Thousands of Palestinians are in Israeli jails – one father hopes the ceasefire will bring his son home

Published

on

In a smoke-filled room in Bethlehem, four men pore over a list – just released – of the names of Palestinian detainees to be freed in phase one of the ceasefire deal.

This is the office of the Palestinian Prisoners Society. The phone has not stopped ringing. Families are desperate for news.

Some 735 names are on the list – 328 of them handed one or more life sentences, 74 have faced no charges and 49 are under “administrative detention”, which means they have been held for an indeterminate amount of time, without charge.

Gaza latest: No ceasefire without list of hostages to be freed, Netanyahu warns

Image:
Firas Hassan hopes the ceasefire lasts long enough to get his son back

One room here is packed floor to ceiling in case files.

“Since 1967 the Israeli occupation has arrested 1.2 million Palestinians,” says Abdullah Zaghari, the director of the organisation.

More on Hamas

Now, he says, 10,400 Palestinians – from the West Bank and East Jerusalem – are in Israeli jails.

Image:
A handwritten list of prisoners and their status

The number who’ve been taken from Gaza since 7 October, though, is unknown.

“This is the biggest challenge for us,” Mr Zaghari says.

“We’ve received calls from families in Gaza since the beginning of the war, they have no confirmation about who has been arrested. Maybe some, maybe they’ve been killed. Maybe they are in secret jails.”

He claims conditions in prisons have worsened since 7 October – as “revenge” for the Hamas attacks.

Read more: A timeline of events since the 7 October attacks

“Hundreds of people in the jails are suffering from starvation, from disease, unable to shower… most of the prisoners in the jails lose more than 40kg in body weight,” he claims.

Before 7 October, the biggest prisoner handover came after the release of Israeli soldier Gilad Shalit in 2011. He was abducted in a cross-border tunnel raid and held by Hamas for five years.

Image:
The Palestinian Prisoners Society

More than 1,000 Palestinians were freed in the prisoner exchange, but among them, after 22 years in prison, was Yahya Sinwar. He became Hamas leader in Gaza and is widely regarded as the architect of 7 October – finally killed by the Israeli military in Tal as-Sultan, in Rafah, last October.

Across Bethlehem, sat together on a terrace in the shade of a tree, we meet a family with three generations who’ve each experienced time in Israeli prisons. Grandfather, son and, now missing, their eldest son.

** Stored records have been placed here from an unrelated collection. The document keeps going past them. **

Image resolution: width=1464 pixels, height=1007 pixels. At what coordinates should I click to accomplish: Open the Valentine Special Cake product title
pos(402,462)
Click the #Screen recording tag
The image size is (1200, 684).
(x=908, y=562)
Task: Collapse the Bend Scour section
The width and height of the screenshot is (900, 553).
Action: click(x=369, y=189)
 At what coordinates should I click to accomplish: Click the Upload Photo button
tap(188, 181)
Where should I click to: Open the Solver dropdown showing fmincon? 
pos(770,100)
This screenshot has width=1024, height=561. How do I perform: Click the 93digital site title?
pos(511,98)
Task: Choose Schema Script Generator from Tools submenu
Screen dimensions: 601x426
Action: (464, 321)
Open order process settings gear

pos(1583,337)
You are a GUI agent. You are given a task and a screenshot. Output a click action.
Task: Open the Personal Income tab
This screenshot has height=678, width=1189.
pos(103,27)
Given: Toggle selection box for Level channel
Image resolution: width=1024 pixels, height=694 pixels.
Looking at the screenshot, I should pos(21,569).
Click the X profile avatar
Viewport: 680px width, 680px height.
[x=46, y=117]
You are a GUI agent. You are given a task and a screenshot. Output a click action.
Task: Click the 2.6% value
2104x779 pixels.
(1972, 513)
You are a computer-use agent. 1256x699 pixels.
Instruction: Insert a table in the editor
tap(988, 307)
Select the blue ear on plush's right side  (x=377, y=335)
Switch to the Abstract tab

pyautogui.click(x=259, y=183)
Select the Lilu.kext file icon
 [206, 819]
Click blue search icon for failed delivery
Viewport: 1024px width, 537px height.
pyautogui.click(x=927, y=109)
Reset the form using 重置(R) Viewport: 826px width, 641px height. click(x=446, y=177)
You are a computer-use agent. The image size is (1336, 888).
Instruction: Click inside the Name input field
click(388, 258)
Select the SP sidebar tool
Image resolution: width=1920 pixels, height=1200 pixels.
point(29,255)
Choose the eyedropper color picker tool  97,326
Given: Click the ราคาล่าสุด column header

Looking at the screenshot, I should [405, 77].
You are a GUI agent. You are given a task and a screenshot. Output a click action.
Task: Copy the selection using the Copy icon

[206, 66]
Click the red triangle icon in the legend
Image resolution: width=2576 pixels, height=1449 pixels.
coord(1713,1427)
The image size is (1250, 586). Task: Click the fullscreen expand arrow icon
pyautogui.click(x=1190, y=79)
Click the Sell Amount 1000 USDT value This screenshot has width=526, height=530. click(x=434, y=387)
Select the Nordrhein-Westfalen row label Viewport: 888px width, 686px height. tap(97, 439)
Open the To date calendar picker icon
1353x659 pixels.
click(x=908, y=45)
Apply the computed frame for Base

It was at two o’clock in the morning, Firas Hassan, 50, tells me that his son Ahmed, 16, was dragged from his bed. He’d criticised the Israeli occupation on Facebook. That was last September. Firas fears for his son in Ktzi’ot jail in southern Israel.

Image:
Ahmed Firas

He knows too well what jail is like. He’s spent 15 years in and out of various Israeli prisons. He was last released in April 2024, after two years, this time with no charge.

He’d been arrested at a checkpoint, sat in his car, on his way to university to study for his master’s degree.

👉Listen to The World with Richard Engel and Yalda Hakim on your podcast app👈

As a young man, he had been a member of the political wing of Palestinian Islamic Jihad, he told me, but no more.

“I was in prison multiple times for a long time because of my opposition to the occupation. The situation in jail is very difficult – especially after 7 October. Before 7 October the situation was stable, after that, everything turned upside down, it was horrible, crazy, scary – the beatings, starvation and decreasing the amount of food compared to before 7 October.”

Image:
The Palestinian Prisoners Society

Firas says he was beaten on his last day in jail, showing us a photograph – his face swollen and bruised.

Now he wants his son home. His hope: that the ceasefire lasts long enough to get his first born back to his family.

Israel says its arrests and detentions comply with international law and the Israeli Prison Service denies all allegations of abuse.